→ **TO DO**:
Each line from the one with "Screen dimensions: 1527x902" through the final line of the entries below must be printed exactly, and the pictures must not be.

[Collected data]
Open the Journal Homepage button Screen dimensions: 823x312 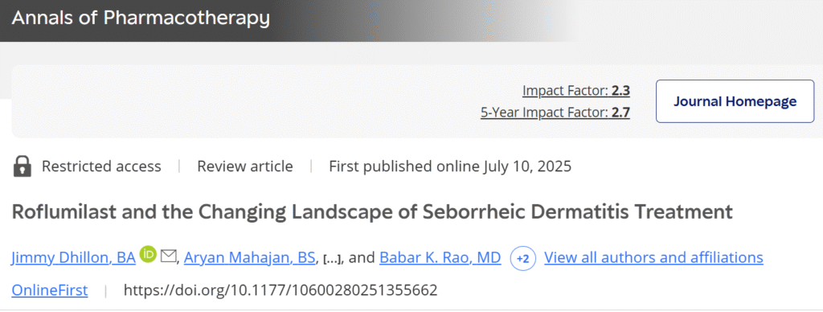tap(735, 101)
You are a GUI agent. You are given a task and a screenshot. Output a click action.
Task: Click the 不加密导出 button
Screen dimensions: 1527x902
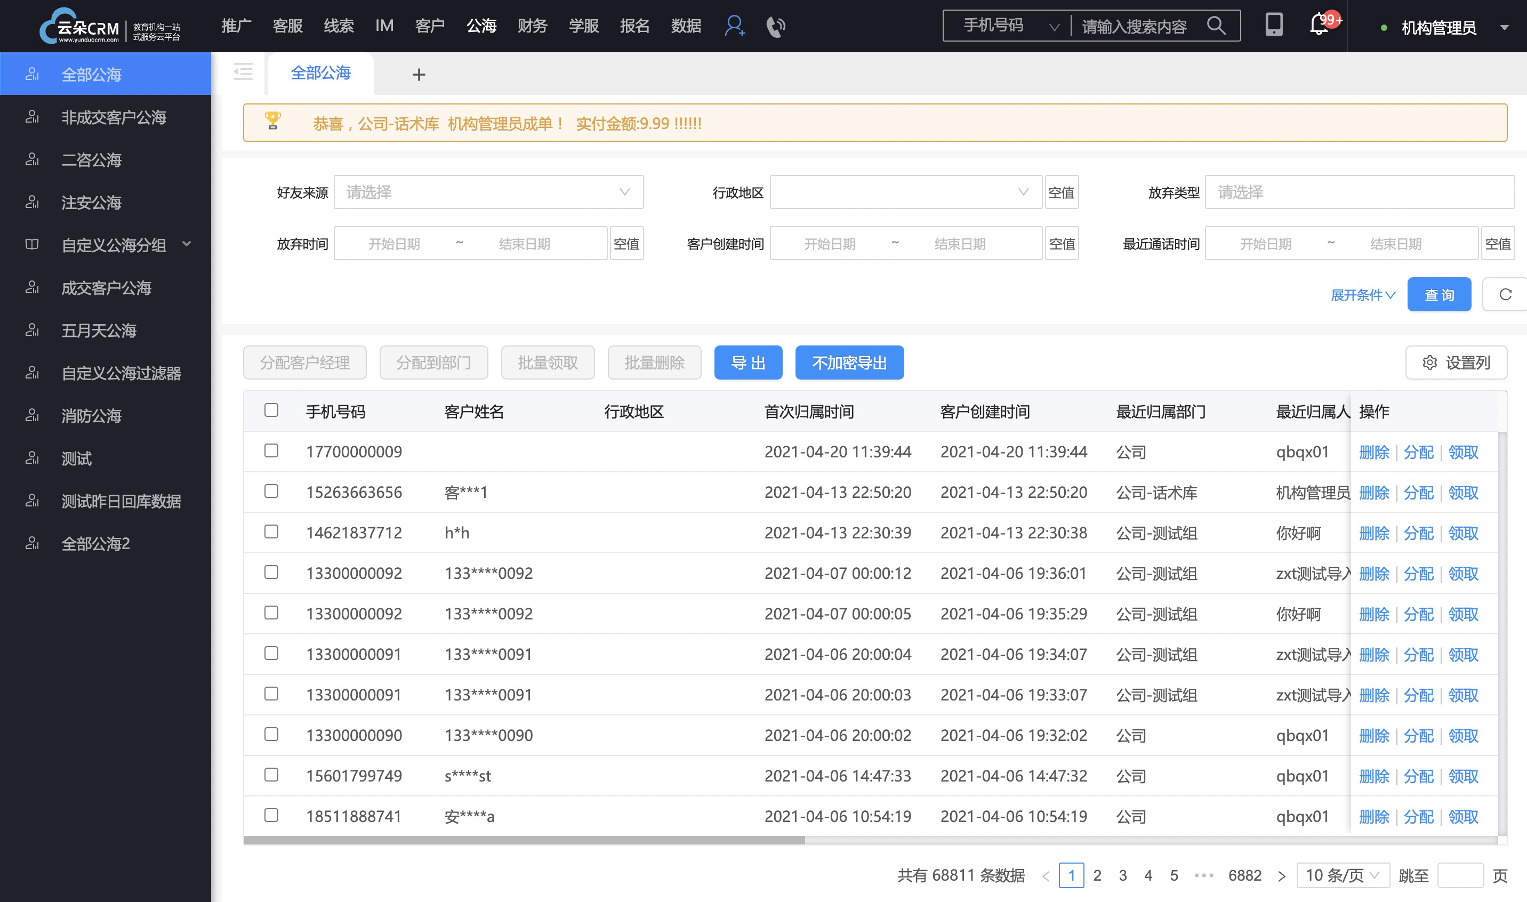[850, 362]
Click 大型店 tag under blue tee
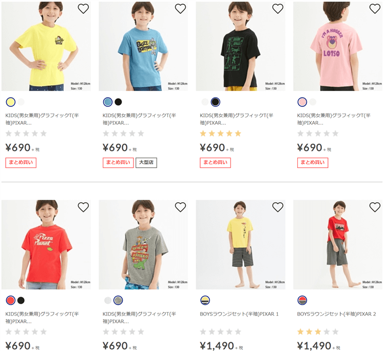385x351 pixels. click(x=146, y=163)
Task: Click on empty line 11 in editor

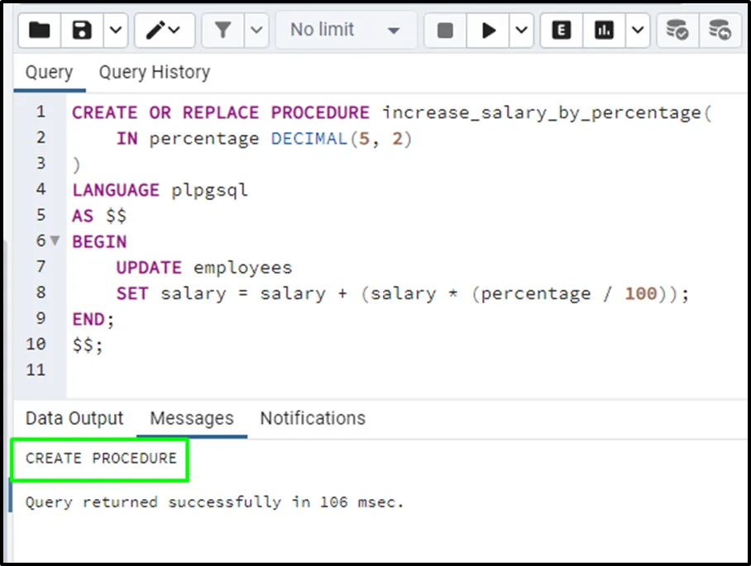Action: (x=331, y=370)
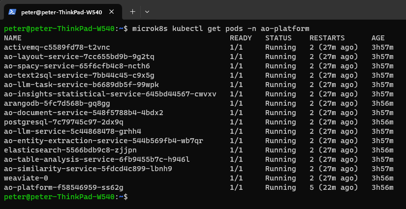Screen dimensions: 406x209
Task: Click the arangodb-5fc7d568b-gq8gg pod name
Action: (x=57, y=103)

→ **RESPONSE AREA**:
Screen dimensions: 1527x902
[850, 362]
Click 大型店 tag under blue tee
385x351 pixels. click(x=146, y=163)
Task: Click on empty line 11 in editor

Action: (x=331, y=370)
Screen dimensions: 406x209
Task: Click the arangodb-5fc7d568b-gq8gg pod name
Action: (x=57, y=103)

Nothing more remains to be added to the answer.